Trump says Cohen grilling may have contributed to summit 'walk'

US-POLITICS-CONSERVATIVES-CPAC US President Donlad Trump | AFP

Even as President Trumps' former lawyer, Michael Cohen readies himself for more talks about Russia's interference, the president said that the congressional questioning last week of his former lawyer may have contributed to the failure of his summit with North Korean leader Kim Jong Un. However, his national security advisor thinks that Trump's meeting at Hanoi was a success.

A high-stakes second summit to strike a disarmament deal with Kim broke up in disarray in Vietnam Thursday, with Trump saying: "Sometimes you have to walk and this was just one of those times." Michael Cohen, Trump's former lawyer testified before the House Oversight Committee and called him a racist, conman and a cheat as Trump as meeting Kim Jong Un for a summit in Hanoi, Vietnam. Trump later complained of the hearing coinciding with the summit and called it a fake. Trump said the hearing may have contributed to the "walk".

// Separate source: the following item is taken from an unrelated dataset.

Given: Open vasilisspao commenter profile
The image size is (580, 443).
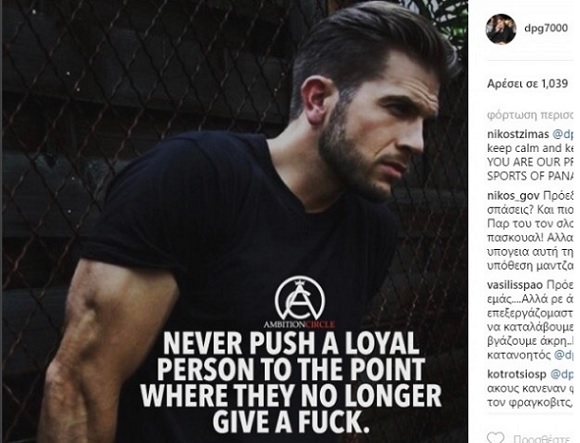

"For the Democrats to interview in open hearings a convicted liar & fraudster, at the same time as the very important Nuclear Summit with North Korea, is perhaps a new low in American politics and may have contributed to the 'walk'," he tweeted.

"Never done when a president is overseas. Shame!" Still, US National Security Advisor John Bolton said that the summit should be seen as "a success, defined as the president protecting and advancing American national interests."

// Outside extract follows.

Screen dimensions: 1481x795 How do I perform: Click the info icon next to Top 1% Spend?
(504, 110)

The summit's collapse followed the leaders' historic meeting in Singapore that produced only a vague commitment from Kim to work "toward complete denuclearization of the Korean peninsula."

According to senior US officials, North Koreans had demanded the lifting of all UN Security Council economic sanctions imposed on Pyongyang in the week leading up to the Hanoi summit. Pyongyang however, was offering only to close only part of the Yongbyon complex, a sprawling site covering multiple facilities — and the North is believed to have other uranium enrichment plants.

North Korean Foreign Minister Ri Yong Ho, disputed the US account, saying Pyongyang offered to dismantle all "nuclear production facilities in the Yongbyon area" in exchange for partial sanctions relief.

Democrats and House Intelligence Committee chairman Adam Schiff, described the Hanoi meeting as a "spectacular failure."

Much of the criticism of the summit was sparked by Trump's remarks on the case of an American student tortured and left in a coma in North Korea.

Trump said he believed Kim's claim that he did not know what happened to Otto Warmbier, who died at age 22 days after being sent back to the United States in 2017.

Bolton said Trump had been clear that Warmbier's death was "barbaric and unacceptable," although Schiff countered that the president's "obsequious comments" had compounded the summit's failure.

Bolton was touring the Sunday political shows the morning after the US and South Korea announced an end to key annual large-scale military exercises.

The manoeuvrers have been a perennial target of North Korean fury — condemned by Pyongyang as provocative rehearsals for war.

Opponents of scrapping the drills warn that it could affect the combat readiness of US and South.